Dans son discours d’ouverture du 18e Sommet de la Francophonie, aujourd’hui, samedi 19 novembre 2022, à Djerba, le président de la république, Kaïs Saïed, a déclaré: «Nous n’avons aucun problème avec les langues étrangères», ajoutant : «Ibn Khaldoun, Al-Jahiz et de nombreux érudits et philosophes arabes ont parlé de l’importance de l’ouverture aux autres langues.»
Le chef de l’Etat semblait répondre ainsi aux nationalistes arabes, membres de sa famille politique, dont beaucoup affichent une hostilité épidermique à la langue française et à la France, et n’ont pas apprécié la tenue du Sommet de la Francophonie en Tunisie.
Est-ce pour montrer qu’il n’est pas le professeur de droit froid et revêche qu’on peint souvent que le président tunisien a tenu à montrer qu’il s’y connaît aussi en linguistique qui, selon lui, «appelle à étudier les langues dans leur évolution à travers le temps et les changements qu’elles subissent du fait de l’influence des changements sociaux et des contacts avec les autres langues» ?

┄┄┄┄┄┄┄┄┄┄

EXERCICE COURT 1 >>
Reproduisez à l'identique les lignes des enregistrements, de la toute première jusqu'à celle qui contient "(640, 1162)", les deux bornes comprises.
Le texte et les enregistrements constituent deux documents indépendants l'un de l'autre.

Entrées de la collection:
┄┄┄┄┄┄┄┄┄┄

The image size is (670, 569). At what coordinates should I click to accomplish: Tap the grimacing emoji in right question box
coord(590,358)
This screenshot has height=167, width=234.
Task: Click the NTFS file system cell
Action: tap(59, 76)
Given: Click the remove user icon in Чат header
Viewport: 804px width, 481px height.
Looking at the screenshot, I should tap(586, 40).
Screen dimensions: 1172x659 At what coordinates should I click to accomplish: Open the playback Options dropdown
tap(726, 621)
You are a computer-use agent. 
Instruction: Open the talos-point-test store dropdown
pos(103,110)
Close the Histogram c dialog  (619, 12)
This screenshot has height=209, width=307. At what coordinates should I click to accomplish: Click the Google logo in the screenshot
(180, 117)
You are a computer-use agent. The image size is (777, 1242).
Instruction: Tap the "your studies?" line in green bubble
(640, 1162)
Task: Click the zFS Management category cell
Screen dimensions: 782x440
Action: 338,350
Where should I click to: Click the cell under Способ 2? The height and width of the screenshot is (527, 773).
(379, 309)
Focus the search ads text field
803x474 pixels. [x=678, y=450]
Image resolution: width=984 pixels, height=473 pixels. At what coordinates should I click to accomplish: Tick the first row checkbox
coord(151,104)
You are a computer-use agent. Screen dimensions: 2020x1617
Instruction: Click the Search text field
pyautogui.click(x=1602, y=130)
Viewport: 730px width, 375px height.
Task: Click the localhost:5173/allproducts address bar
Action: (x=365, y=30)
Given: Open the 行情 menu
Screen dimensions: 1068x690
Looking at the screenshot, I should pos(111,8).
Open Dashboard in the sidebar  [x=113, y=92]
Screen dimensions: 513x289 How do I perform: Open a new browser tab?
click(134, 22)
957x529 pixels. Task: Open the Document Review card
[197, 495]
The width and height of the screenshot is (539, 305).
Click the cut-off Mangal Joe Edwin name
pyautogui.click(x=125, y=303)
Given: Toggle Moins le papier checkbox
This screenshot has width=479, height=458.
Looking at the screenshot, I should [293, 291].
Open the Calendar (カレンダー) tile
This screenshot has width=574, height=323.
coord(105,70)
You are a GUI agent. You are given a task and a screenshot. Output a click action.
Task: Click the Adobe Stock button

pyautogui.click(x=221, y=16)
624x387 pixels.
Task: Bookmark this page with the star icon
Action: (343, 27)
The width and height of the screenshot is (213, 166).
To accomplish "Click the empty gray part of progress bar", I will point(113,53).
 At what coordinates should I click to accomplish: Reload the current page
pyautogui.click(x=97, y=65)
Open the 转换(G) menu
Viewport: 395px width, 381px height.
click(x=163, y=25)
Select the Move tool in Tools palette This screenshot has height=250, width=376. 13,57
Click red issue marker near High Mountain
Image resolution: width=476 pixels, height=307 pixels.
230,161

┄┄┄┄┄┄┄┄┄┄

EXERCICE COURT 2 >>
Transcrivez fidèlement la portion du texte qui commence par "Dans son discours" et se poursuit jusqu'à "Francophonie en Tunisie.".

RÉSULTAT 1 >>
The image size is (670, 569). At what coordinates should I click to accomplish: Tap the grimacing emoji in right question box
coord(590,358)
This screenshot has height=167, width=234.
Task: Click the NTFS file system cell
Action: tap(59, 76)
Given: Click the remove user icon in Чат header
Viewport: 804px width, 481px height.
Looking at the screenshot, I should tap(586, 40).
Screen dimensions: 1172x659 At what coordinates should I click to accomplish: Open the playback Options dropdown
tap(726, 621)
You are a computer-use agent. 
Instruction: Open the talos-point-test store dropdown
pos(103,110)
Close the Histogram c dialog  (619, 12)
This screenshot has height=209, width=307. At what coordinates should I click to accomplish: Click the Google logo in the screenshot
(180, 117)
You are a computer-use agent. The image size is (777, 1242).
Instruction: Tap the "your studies?" line in green bubble
(640, 1162)

RÉSULTAT 2 >>
Dans son discours d’ouverture du 18e Sommet de la Francophonie, aujourd’hui, samedi 19 novembre 2022, à Djerba, le président de la république, Kaïs Saïed, a déclaré: «Nous n’avons aucun problème avec les langues étrangères», ajoutant : «Ibn Khaldoun, Al-Jahiz et de nombreux érudits et philosophes arabes ont parlé de l’importance de l’ouverture aux autres langues.»
Le chef de l’Etat semblait répondre ainsi aux nationalistes arabes, membres de sa famille politique, dont beaucoup affichent une hostilité épidermique à la langue française et à la France, et n’ont pas apprécié la tenue du Sommet de la Francophonie en Tunisie.